***** Records supplied *****
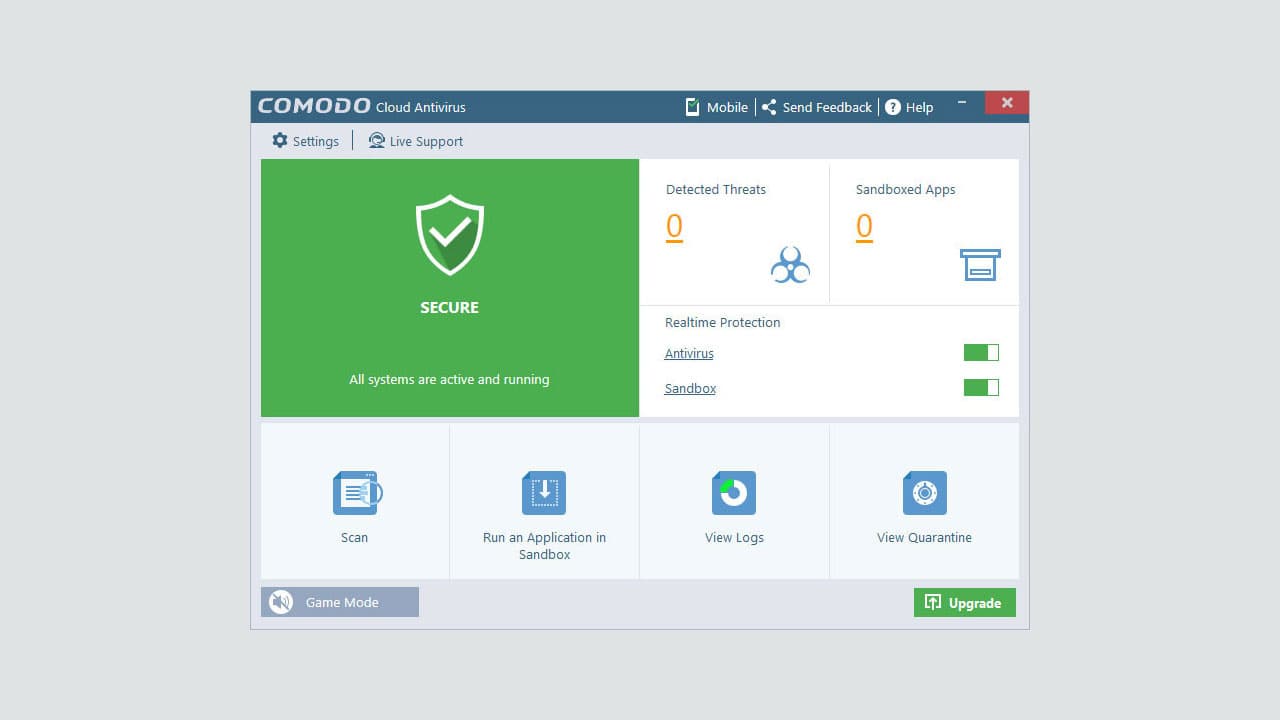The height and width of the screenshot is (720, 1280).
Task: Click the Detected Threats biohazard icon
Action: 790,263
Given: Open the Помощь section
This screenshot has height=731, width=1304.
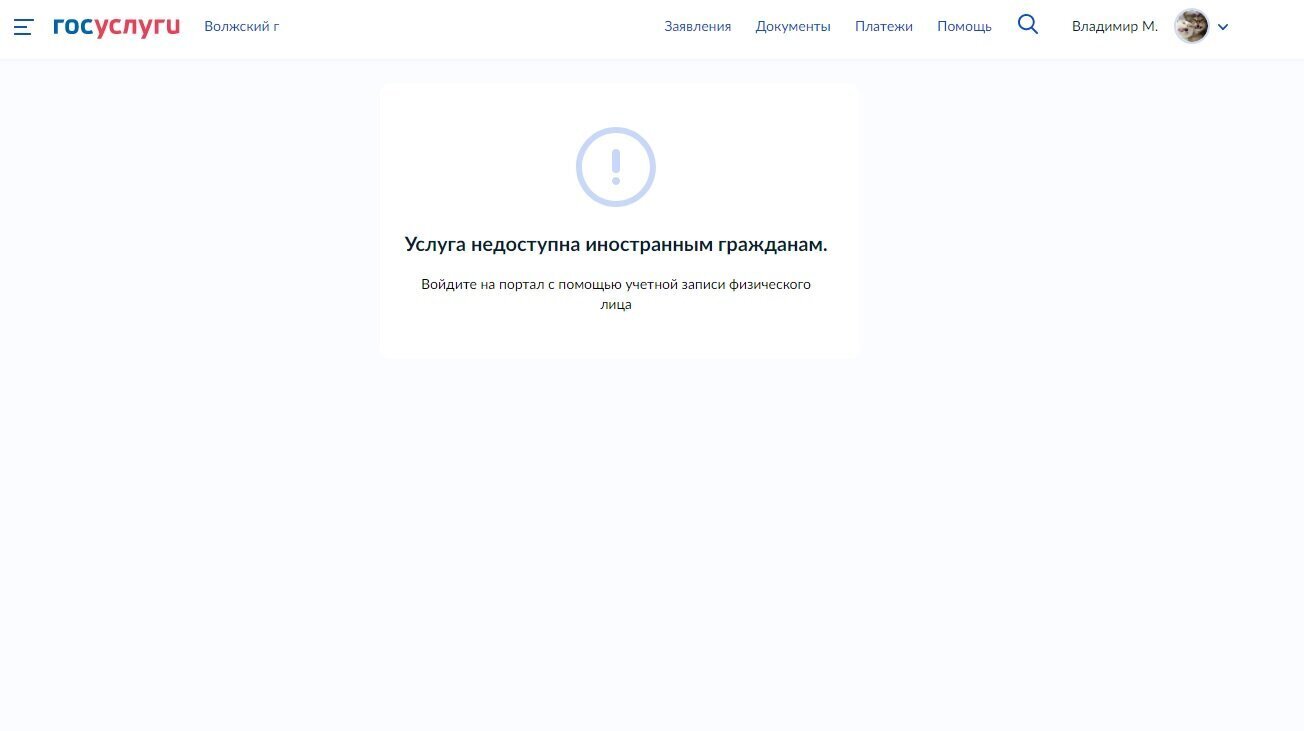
*****
### Required work
Give back exactly the lines from the one containing "Given: Open the Помощь section" through the last line above, both included, and none of the pictures.

### Written response
Given: Open the Помощь section
This screenshot has height=731, width=1304.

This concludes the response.